Short exercise 1: Convert the listing into a numbered list, omitting blank lines. Cover only the lines from the start of the listing through the line containing "point(320,216)", both ends included.

>> START Selected extract

ATTENTION: You are viewing a page formatted for mobile devices; to view the full web page, click HERE.

Main Area and Open Discussion > General Software Discussion

Making the Switch-04: The "User Guide" as life raft, more n00b problems

<< < (3/4) > >>

Gothi[c]:
typing in: man fstab
at the command prompt will give you lots of information explaining how that file works, in detail, but i'll have a shot at it,...

As you know, the concept of a C-drive, D-drive, or drive letters in general does not exist. In windows, hard drives, cd's and even floppy disks also have to be `mounted`, but all this goes on behind the scenes, and the user is unaware of it. Windows (and DOS) will automatically assign drive letters to any drive it finds, and automatically 'mount' the drive on these 'drives'.

In linux, a drive, partition, or filesystem( could be an .iso image too for example ) can be mounted in any directory, and drive letters don't exist.
When the kernel (the core of the operating system) starts up, it will first see if any parameters were given along with it's startup (there is a root parameter which you can pass to the kernel in a boot loader, to tell it which drive/partition/filesystem should be mounted as 'root' filesystem). When referring to the 'root' filesystem, I am referring to the filesystem on which the directory / and all it's subdirectories are located. After mounting this filesystem, it will continue booting up, running what is called 'init' scripts which start different programs required on startup. And it will also check the /etc/fstab file to see which other filesystems it must mount. So naturally this file is of great importance to linux.

Lets look at a typical fstab file:


--- ---/dev/VolGroup00/LogVol00 /                      ext3    defaults        1 1
LABEL=/boot             /boot                   ext3    defaults        1 2
devpts                  /dev/pts                devpts  gid=5,mode=620  0 0
tmpfs                   /dev/shm                tmpfs   defaults        0 0
proc                    /proc                   proc    defaults        0 0
sysfs                   /sys                    sysfs   defaults        0 0
/dev/sdb1   /media/windows ntfs    uid=500,gid=500,user                  0 0
/dev/cdrom  /media/cdrom   iso9660 ro,user,noauto,unhide,uid=500,gid=500 0 0
/dev/VolGroup00/LogVol01 swap                   swap    defaults        0 0

The first column on each line, tells linux where to FIND the filesystem. Typically this will be something like /dev/sdb1 or /dev/hda1 etc,... (SATA drives are labeled as sda,sdb,sdc,etc,... IDE harddrives are labeled as hda,hdb,sdc,etc,... followed by the partition number)

>> END Selected extract
>> START Listing

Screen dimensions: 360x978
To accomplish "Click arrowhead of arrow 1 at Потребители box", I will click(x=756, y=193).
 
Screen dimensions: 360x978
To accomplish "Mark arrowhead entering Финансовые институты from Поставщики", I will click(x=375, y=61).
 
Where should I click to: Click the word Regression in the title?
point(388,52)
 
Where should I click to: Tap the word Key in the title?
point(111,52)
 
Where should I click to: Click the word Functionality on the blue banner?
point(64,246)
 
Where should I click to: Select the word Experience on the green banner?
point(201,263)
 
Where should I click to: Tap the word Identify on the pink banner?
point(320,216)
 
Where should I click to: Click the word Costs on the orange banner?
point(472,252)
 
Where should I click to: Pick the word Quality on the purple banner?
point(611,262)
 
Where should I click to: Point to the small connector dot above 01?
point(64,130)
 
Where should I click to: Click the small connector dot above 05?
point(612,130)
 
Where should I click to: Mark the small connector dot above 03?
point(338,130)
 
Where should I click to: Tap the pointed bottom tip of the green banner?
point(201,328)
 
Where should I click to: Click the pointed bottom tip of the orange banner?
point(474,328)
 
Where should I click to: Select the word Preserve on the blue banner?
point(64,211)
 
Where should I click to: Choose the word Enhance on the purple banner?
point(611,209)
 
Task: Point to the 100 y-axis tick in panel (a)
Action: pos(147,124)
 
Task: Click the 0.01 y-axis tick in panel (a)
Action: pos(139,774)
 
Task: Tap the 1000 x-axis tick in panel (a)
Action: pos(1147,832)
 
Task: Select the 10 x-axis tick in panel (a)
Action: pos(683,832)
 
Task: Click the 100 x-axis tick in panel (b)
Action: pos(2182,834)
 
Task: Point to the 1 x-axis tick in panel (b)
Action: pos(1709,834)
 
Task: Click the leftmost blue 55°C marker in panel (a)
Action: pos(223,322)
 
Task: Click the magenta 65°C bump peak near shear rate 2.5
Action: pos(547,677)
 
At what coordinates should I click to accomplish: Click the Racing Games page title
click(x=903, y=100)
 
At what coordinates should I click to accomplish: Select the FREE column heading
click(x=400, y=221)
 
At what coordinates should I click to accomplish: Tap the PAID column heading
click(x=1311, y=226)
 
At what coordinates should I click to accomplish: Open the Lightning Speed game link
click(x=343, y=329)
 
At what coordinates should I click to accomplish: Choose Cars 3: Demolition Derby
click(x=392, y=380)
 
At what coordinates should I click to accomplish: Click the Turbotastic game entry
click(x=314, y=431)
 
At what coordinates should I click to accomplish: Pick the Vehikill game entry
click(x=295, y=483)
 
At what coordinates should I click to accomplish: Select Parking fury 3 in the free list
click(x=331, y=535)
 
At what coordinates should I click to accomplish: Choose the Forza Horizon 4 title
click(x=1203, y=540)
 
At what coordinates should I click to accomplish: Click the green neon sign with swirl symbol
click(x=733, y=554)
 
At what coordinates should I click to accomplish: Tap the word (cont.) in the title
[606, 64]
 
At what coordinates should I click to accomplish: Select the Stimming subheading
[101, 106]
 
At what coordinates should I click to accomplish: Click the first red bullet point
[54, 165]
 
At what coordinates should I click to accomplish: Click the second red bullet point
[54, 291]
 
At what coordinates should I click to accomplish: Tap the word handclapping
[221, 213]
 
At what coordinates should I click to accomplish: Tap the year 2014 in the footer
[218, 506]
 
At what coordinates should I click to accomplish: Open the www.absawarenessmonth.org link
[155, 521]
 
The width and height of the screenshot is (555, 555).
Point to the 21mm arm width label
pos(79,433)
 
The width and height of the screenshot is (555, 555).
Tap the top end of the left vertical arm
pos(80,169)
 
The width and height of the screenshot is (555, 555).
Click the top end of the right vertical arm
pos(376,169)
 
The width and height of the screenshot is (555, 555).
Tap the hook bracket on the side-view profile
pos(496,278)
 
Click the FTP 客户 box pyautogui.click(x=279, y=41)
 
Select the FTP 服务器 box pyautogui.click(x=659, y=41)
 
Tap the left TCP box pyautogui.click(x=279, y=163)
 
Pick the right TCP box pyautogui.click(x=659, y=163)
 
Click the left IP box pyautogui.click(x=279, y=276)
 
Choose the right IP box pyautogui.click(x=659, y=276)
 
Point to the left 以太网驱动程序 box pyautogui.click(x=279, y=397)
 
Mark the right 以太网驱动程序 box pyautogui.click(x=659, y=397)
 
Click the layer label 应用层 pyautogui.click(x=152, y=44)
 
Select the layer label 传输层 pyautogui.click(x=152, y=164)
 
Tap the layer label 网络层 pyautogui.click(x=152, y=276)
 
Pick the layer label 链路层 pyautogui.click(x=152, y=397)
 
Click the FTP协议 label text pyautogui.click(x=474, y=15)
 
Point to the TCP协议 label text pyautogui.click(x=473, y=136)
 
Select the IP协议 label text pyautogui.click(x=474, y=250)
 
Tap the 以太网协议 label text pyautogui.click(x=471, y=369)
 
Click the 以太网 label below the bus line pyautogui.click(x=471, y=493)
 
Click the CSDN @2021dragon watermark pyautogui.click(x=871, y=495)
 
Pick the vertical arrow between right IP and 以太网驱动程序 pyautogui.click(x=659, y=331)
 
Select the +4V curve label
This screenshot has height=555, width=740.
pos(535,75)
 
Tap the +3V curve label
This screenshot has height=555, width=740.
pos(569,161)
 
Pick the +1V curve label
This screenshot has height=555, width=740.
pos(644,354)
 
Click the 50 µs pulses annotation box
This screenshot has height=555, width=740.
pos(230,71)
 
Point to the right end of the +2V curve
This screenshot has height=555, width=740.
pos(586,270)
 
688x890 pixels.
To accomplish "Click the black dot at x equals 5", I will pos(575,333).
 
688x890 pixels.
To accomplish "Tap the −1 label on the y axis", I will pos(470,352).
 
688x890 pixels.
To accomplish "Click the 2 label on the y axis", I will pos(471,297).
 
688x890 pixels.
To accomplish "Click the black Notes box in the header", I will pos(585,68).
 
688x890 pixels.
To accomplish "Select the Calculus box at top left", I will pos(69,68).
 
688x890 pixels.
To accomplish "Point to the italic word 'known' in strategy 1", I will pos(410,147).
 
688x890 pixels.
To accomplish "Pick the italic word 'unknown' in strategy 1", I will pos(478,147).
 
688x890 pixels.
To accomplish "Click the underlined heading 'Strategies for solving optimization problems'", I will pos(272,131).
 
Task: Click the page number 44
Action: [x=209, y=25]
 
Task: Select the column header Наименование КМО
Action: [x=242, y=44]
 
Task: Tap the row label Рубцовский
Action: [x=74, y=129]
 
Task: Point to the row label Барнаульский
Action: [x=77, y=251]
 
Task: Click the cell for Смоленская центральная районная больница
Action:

>> END Listing

Short exercise 2: Return the passage of the fstab forum post verbatim, starting with "Making the Switch-04: The" and going on through "letters don't exist.".

Exercise response 1:
1. Screen dimensions: 360x978
2. To accomplish "Click arrowhead of arrow 1 at Потребители box", I will click(x=756, y=193).
3. Screen dimensions: 360x978
4. To accomplish "Mark arrowhead entering Финансовые институты from Поставщики", I will click(x=375, y=61).
5. Where should I click to: Click the word Regression in the title?
6. point(388,52)
7. Where should I click to: Tap the word Key in the title?
8. point(111,52)
9. Where should I click to: Click the word Functionality on the blue banner?
10. point(64,246)
11. Where should I click to: Select the word Experience on the green banner?
12. point(201,263)
13. Where should I click to: Tap the word Identify on the pink banner?
14. point(320,216)

Exercise response 2:
Making the Switch-04: The "User Guide" as life raft, more n00b problems

<< < (3/4) > >>

Gothi[c]:
typing in: man fstab
at the command prompt will give you lots of information explaining how that file works, in detail, but i'll have a shot at it,...

As you know, the concept of a C-drive, D-drive, or drive letters in general does not exist. In windows, hard drives, cd's and even floppy disks also have to be `mounted`, but all this goes on behind the scenes, and the user is unaware of it. Windows (and DOS) will automatically assign drive letters to any drive it finds, and automatically 'mount' the drive on these 'drives'.

In linux, a drive, partition, or filesystem( could be an .iso image too for example ) can be mounted in any directory, and drive letters don't exist.